### Texte choisi
□ □ □
JEAN-PHILIPPE COURTOIS : Ça c'est de la collaboration. 

 

MURIEL PÉNICAUD : C'est de la collaboration. Mais enfin bon, plus rugueuse. Parce que si l'Europe arrive, par exemple, dans ce domaine-là, comme dans d'autres, à avoir des normes qui s'imposent, y compris à tout ce qui est entrant, par exemple des normes sur le plan social et environnemental, personne ne peut se passer de 500 millions de consommateurs, donc dans des stratégies mondiales. Si elle n'y arrive pas, ça va être très très chaotique. 

 

JEAN-PHILIPPE COURTOIS : Bon, il y a de l'espoir. 

 

MURIEL PÉNICAUD : Tant qu'on est vivant, il y a toujours de l'espoir.
□ □ □
### Consignes
a: Dans le dialogue entre Jean-Philippe Courtois et Muriel Pénicaud, combien de consommateurs l'Europe représente-t-elle selon Muriel Pénicaud ?
b: Poursuivez le dialogue entre Jean-Philippe Courtois et Muriel Pénicaud après sa dernière réplique.
Les lignes ci-dessous n'ont aucun rôle dans cet exercice.

### Données
□ □ □
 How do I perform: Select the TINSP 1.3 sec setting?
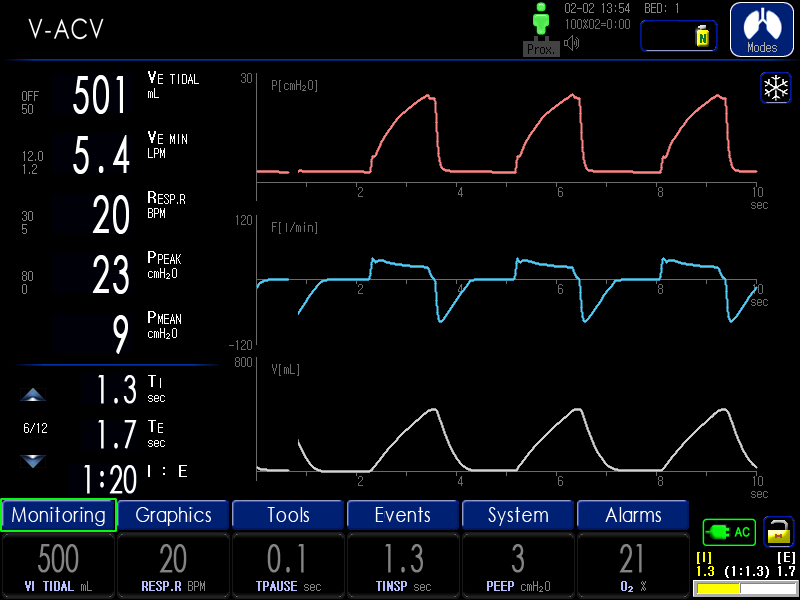(x=403, y=566)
□ □ □
### Réponses
a: 500 millions de consommateurs.

b:
JEAN-PHILIPPE COURTOIS : Non, mais je le partage avec toi. Alors, pour prolonger un peu cette discussion, Muriel, moi je suis assez convaincu que ce virage, ce changement qui se fait dans un certain nombre d'entreprises, de pays, sur cette responsabilité partagée de l'entreprise dans ces trois univers dont on vient de parler, c'est aussi le fait de personnalités, c'est aussi le fait d'un état d'esprit, de leadership, voire de fondateur de l'entreprise. Alors, c'est le cas de quelqu'un que je connais bien, je le sais parce qu'il a été dans le podcast aussi, Pierre Dubuc, cofondateur d'OpenClassroom, parce que c'est une très belle entreprise à mission. 

 

MURIEL PÉNICAUD : Oui, je connais bien aussi. Je l’ai bien soutenu quand j'étais ministre.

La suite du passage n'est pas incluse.